Western blot of native ORF2 in GAV-infected LO and gill tissues compared to His₆-ORF2 and N-terminally truncated His₆-ORF2 fusion proteins expressed in E. coli. (a) GAV-infected gill tissue (lane 1) and LO tissue (lane 6) and IPTG-induced E. coli cultures transformed with pQE-ORF2 (lane 2), pQE-ORF2-M¹¹ (lane 3), pQE-ORF2-M⁶¹ (lane 4), and pQE10 (lane 5) were resolved in a 15% polyacrylamide gel and immunodetected with KLH-PN1 peptide antiserum. Lane M contains biotinylated protein standards. (b and c) GAV-infected gill (lane 1) and IPTG-induced E. coli cultures transformed with pQE-ORF2 (lane 2), pQE10 (lane 3), pQE-ORF2-M¹¹ (lane 4), and pQE-ORF2-M⁶¹ (lane 5) resolved in a 12% polyacrylamide gel and immunodetected using antiserum to GST-ORF2 (b) or KLH-PN1 peptide (c).
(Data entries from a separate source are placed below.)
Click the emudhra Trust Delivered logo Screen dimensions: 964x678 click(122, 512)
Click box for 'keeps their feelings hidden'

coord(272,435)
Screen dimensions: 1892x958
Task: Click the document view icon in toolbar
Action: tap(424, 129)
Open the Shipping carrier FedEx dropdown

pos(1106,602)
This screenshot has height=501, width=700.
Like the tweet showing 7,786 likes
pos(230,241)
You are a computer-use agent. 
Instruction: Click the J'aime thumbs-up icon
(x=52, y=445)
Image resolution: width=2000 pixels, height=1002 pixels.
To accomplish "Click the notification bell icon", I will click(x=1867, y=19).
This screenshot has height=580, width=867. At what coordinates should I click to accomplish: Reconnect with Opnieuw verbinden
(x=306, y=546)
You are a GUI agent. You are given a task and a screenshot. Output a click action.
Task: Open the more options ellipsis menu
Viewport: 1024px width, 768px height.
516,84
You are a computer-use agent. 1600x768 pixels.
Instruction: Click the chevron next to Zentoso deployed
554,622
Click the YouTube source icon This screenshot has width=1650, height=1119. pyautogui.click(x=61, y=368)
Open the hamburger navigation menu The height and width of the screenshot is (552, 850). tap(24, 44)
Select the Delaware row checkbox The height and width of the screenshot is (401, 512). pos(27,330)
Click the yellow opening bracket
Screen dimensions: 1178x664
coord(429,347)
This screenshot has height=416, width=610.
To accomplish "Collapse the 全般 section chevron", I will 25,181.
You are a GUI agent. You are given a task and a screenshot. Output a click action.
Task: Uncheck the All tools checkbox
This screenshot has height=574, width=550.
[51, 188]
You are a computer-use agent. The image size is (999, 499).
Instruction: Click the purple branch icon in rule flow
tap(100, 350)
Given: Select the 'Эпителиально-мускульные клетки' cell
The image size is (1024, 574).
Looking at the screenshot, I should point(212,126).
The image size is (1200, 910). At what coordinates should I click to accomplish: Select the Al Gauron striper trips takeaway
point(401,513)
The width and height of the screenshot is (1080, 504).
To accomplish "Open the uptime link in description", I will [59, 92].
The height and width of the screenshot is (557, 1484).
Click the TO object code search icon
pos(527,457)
Lanes M contain BenchMark prestained protein ladders (Invitrogen). The predominant His₆-ORF2 fusion proteins (◂) and minor larger and smaller His₆-ORF2 fusion protein forms that were also immunodetected (◃) are indicated.

FIG. 4.

(a) Structural proteins (gp116, gp64, and p20) of purified YHV (lane 1) detected by staining with Coomassie blue. (b) Western blot of purified YHV (lane 1) and GAV-infected gill tissues (lane 2) with GAV GST-ORF2 antiserum. Proteins were resolved in a 12% polyacrylamide gel. Lanes M contain protein standards (a) and biotinylated protein standards (Amersham) (b), with molecular masses (in kilodaltons) indicated.

FIG. 5.

Immunoelectron microscopy of ultrathin sections of GAV-infected LO cells using prebleed (c) or KLH-PN1 peptide (a, b, d, and e) antiserum. No gold particles (10 nm in diameter) associated with GAV nucleocapsids with prebleed sera. With the PN1 peptide antiserum, gold particles associated with free striated nucleocapsids (a and b) and nucleocapsids within mature rod-shaped virions (d) and newly formed virions (e) that were observed budding into a membranous endoplasmic vesicle. Good examples of gold particles bound to nucleocapsid ends or to areas where the nucleocapsids had been cross-sectioned laterally are highlighted (arrowheads). Bars represent 100 nm.